MY THOUGHT.

Iswandi Taher
Karya Iswandi Taher Kategori Inspiratif
dipublikasikan 12 Juni 2016
MY THOUGHT.

 

Sayangnya, pada satu sisi kita bermimpi yang terlalu muluk-muluk terhadap Masa Depan Bangsa. Namun pada sisi lain kita justru terjebak di dalam egositas kelompok dan melupakan tentang 'Tujuan Baik' sebuah Planning oleh Pemerintah. 

 

Misalnya tentang Dana Talangan Haji yang kata Bapak Jokowi sebaiknya di investasikan kepada Infrastruktur. 

 

Menurut saya Ide yang di kedepankan oleh Bapak Jokowi dinilai sangat baik dan memiliki Daya Guna yang efektif juga efisien dalam hal penanggulangan dalam kebijakan pemerintah untuk mengambil tawaran asing dalam hal investasi serta upaya pengurangan fluktuasi aktif Hutang Luar Negeri. 

 

Kita sebut saja upaya Malaysia dalam hal 'Menggalang' dana masyarakat untuk tidak tergantung dengan 'Pinjaman Luar Negeri', dimana pemerintahnya menganjurkan setiap masyarakat untuk menanamkan uang mereka di Bank-Bank supaya dana yang terkumpul tersebut bisa di regulasikan untuk pembangunan infrastruktur. 

 

Ini kurang lebih sama dengan upaya Bapak Jokowi dalam hal penggalangan dana dengan upaya 'Meregulasikan' Dana Haji untuk Pembangunan. 

 

Dari sisi untung rugi, saya fikir tidak ada yang akan dirugikan dalam hal ini.
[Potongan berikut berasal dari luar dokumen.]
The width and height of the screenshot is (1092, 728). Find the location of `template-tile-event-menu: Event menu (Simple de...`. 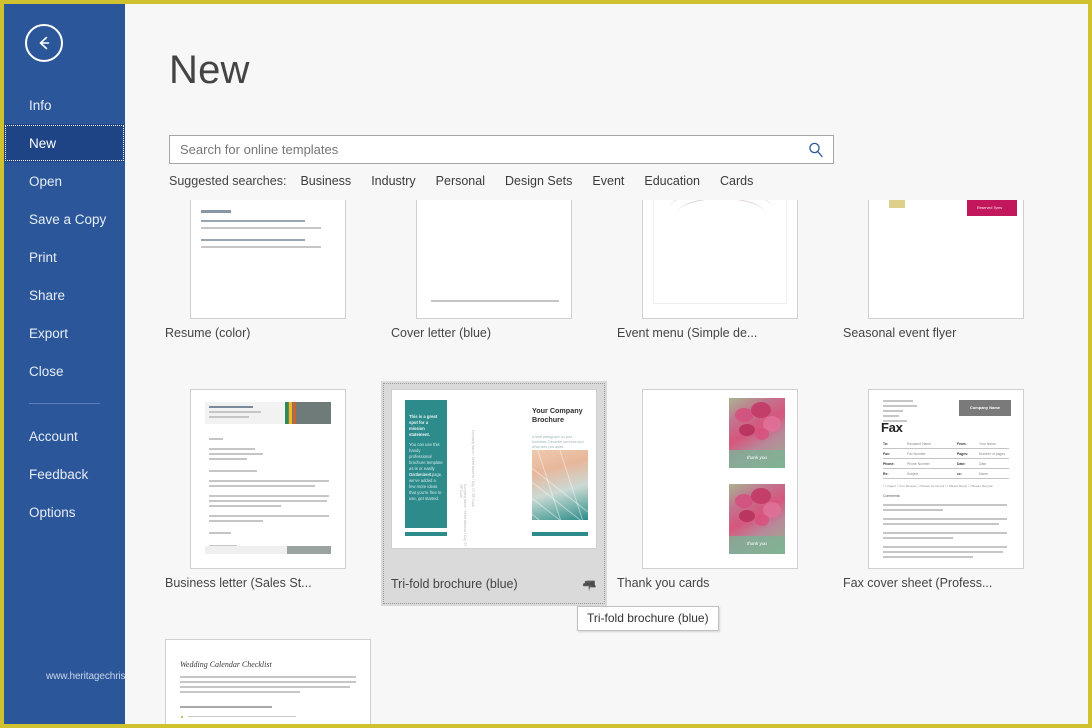

template-tile-event-menu: Event menu (Simple de... is located at coordinates (720, 278).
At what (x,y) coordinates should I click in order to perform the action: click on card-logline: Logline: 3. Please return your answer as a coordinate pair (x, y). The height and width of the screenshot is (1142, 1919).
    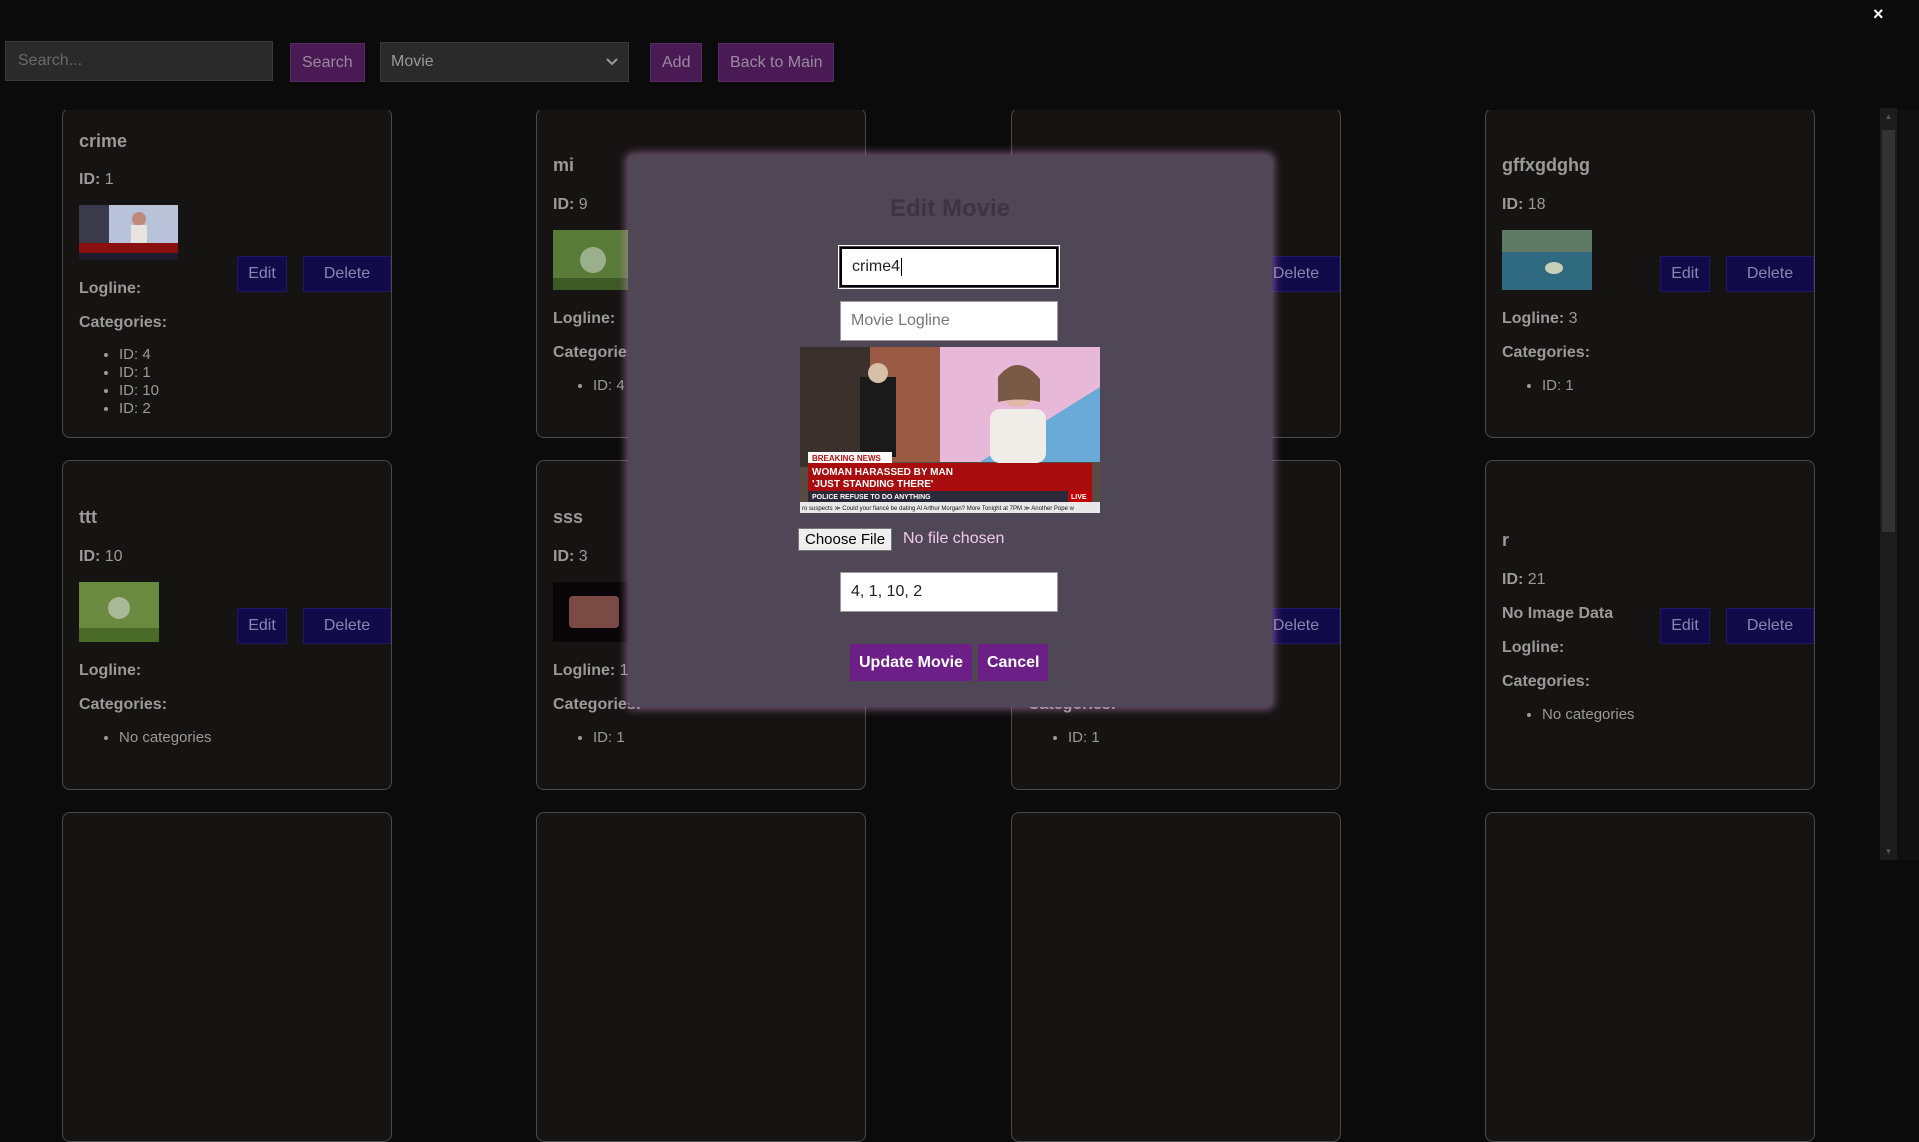
    Looking at the image, I should click on (1540, 318).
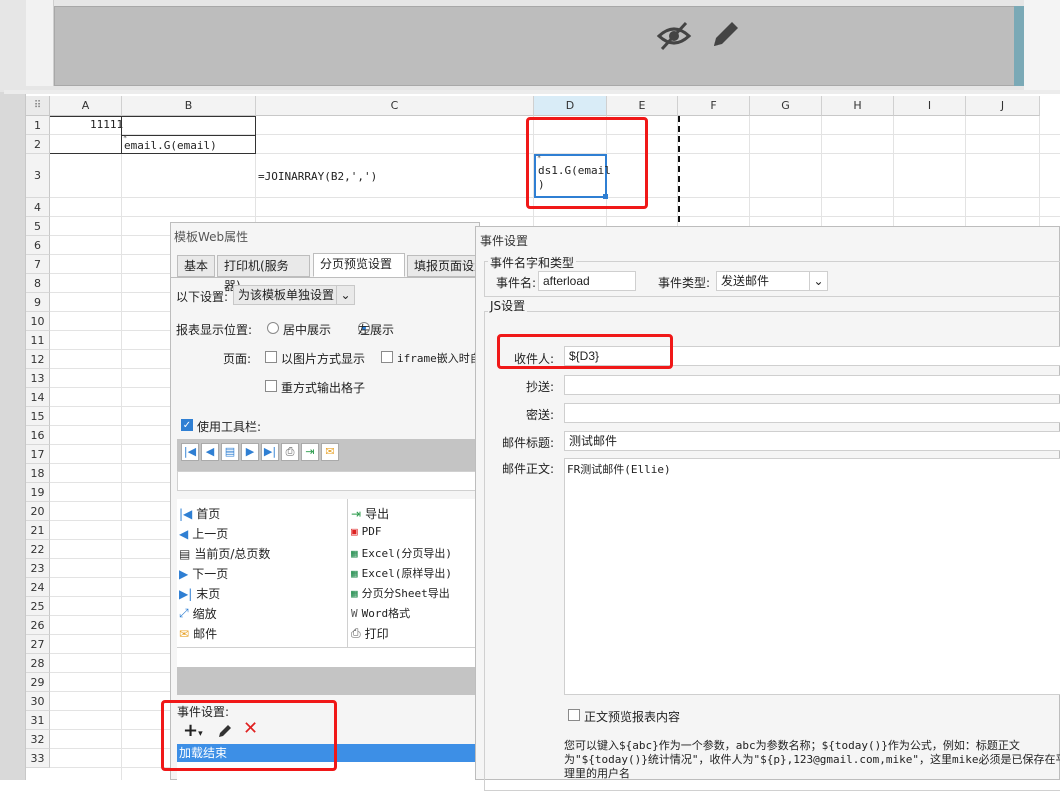 This screenshot has height=791, width=1060. I want to click on grid-col-line, so click(122, 448).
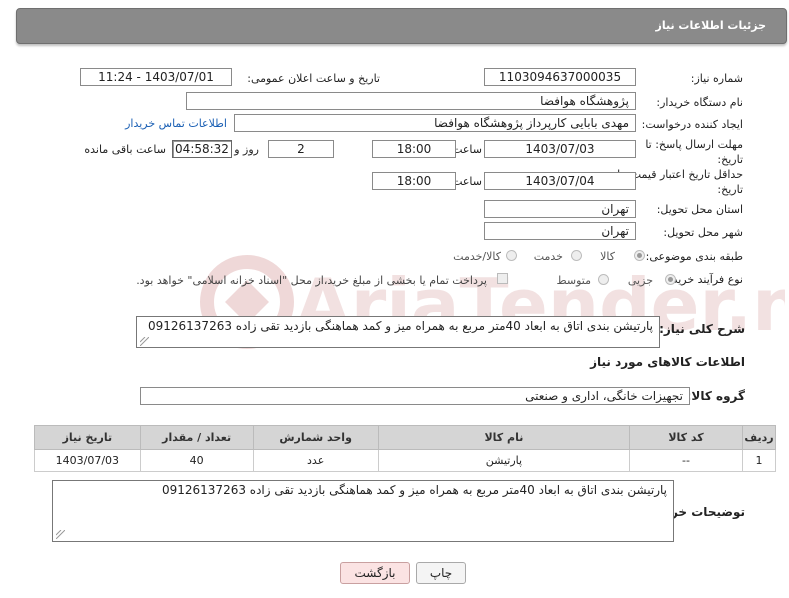  Describe the element at coordinates (716, 396) in the screenshot. I see `goods-group-label: گروه کالا:` at that location.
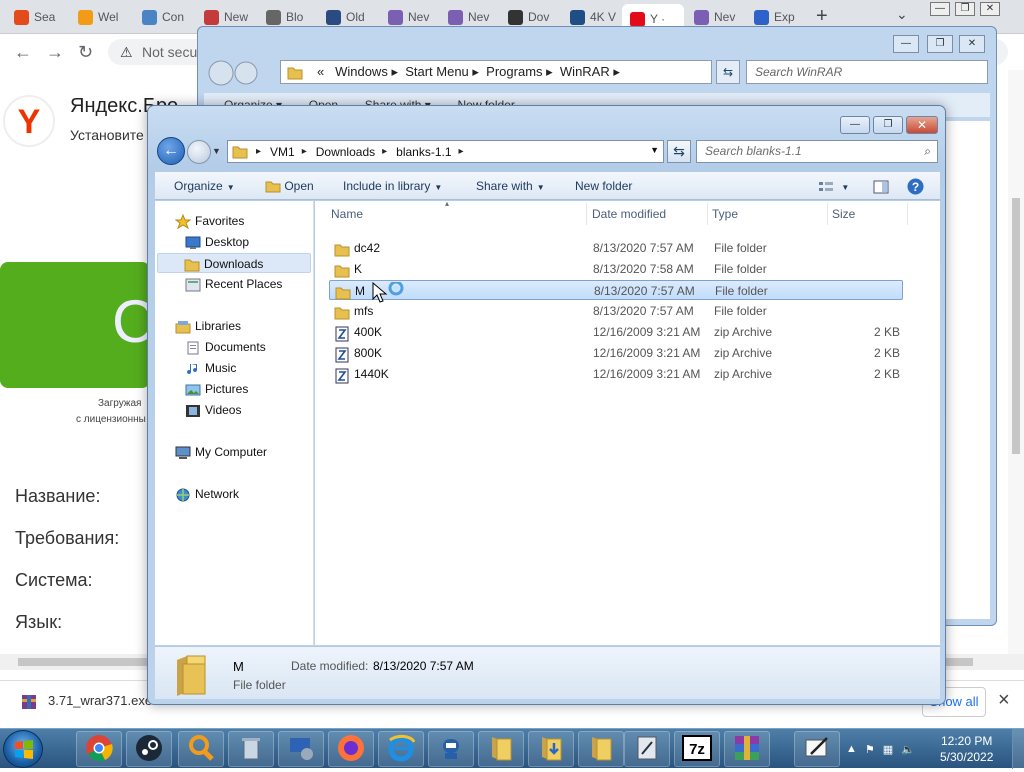 Image resolution: width=1024 pixels, height=772 pixels. What do you see at coordinates (210, 221) in the screenshot?
I see `nav-favorites: Favorites` at bounding box center [210, 221].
Misalnya dana yang dikelola pemerintah tersebut akan tetap bertumbuh dengan sistem 'Bagi Hasil' oleh pemerintah dengan pengembalian dalam jangka Jatuh Tempo(Lima Tahun untuk regulasi haji) yang kemudian justru akan ditanggung dan dikembalikan oleh pemerintah dalam bentuk Biaya Perjalanan Haji. 

 

Maka secara sistem kita akan 'Sambil Menyelam Minum Air'. Biaya Perjalanan Haji tidak terganggu dan Infrastruktur terbangun. 

 

Jika dana haji itu hanya disimpan oleh Bank dalam bentuk Tabungan Haji reguler, maka yang akan diuntungkan hanyalah sefihak. Dalam hal ini adalah Bank sebagai Pengelola Dana Haji yang kemudian mereka regulasikan dalam bentuk usaha permodalan. 

 

Sebenarnya sama saja sih, hanya saja jika Negara mengalokasikan dana dari Bank, maka akan ada Tiga Rantai Sistem. Nasabah, Bank dan kemudian Peminjam. Bisa saja Badan Usaha atau Negara. Artinya ada sisi kerugian dimana Bank sebagai perantara antara Nasabah dan Peminjam yang secara sistem sudah pasti akan menarik keuntungan sebagai bentuk transaksi formal. 

 

Nah, jika pemerintah secara langsung 'Mengelola' Dana Haji tanpa campur tangan Bank, maka secara matematika dasar kita telah memutus 'Tangan Kedua' sebagai perantara. Ini baik dan menguntungkan bagi ke dua belah fihak jika disepakati dengan sistem Pinjam Berjangka dengan memberikan keuntungan dalam bentuk bagi hasil dengan pengelola dana tersebut. Yaitunya Pemerintah dan Pemodal(penabung) dana haji.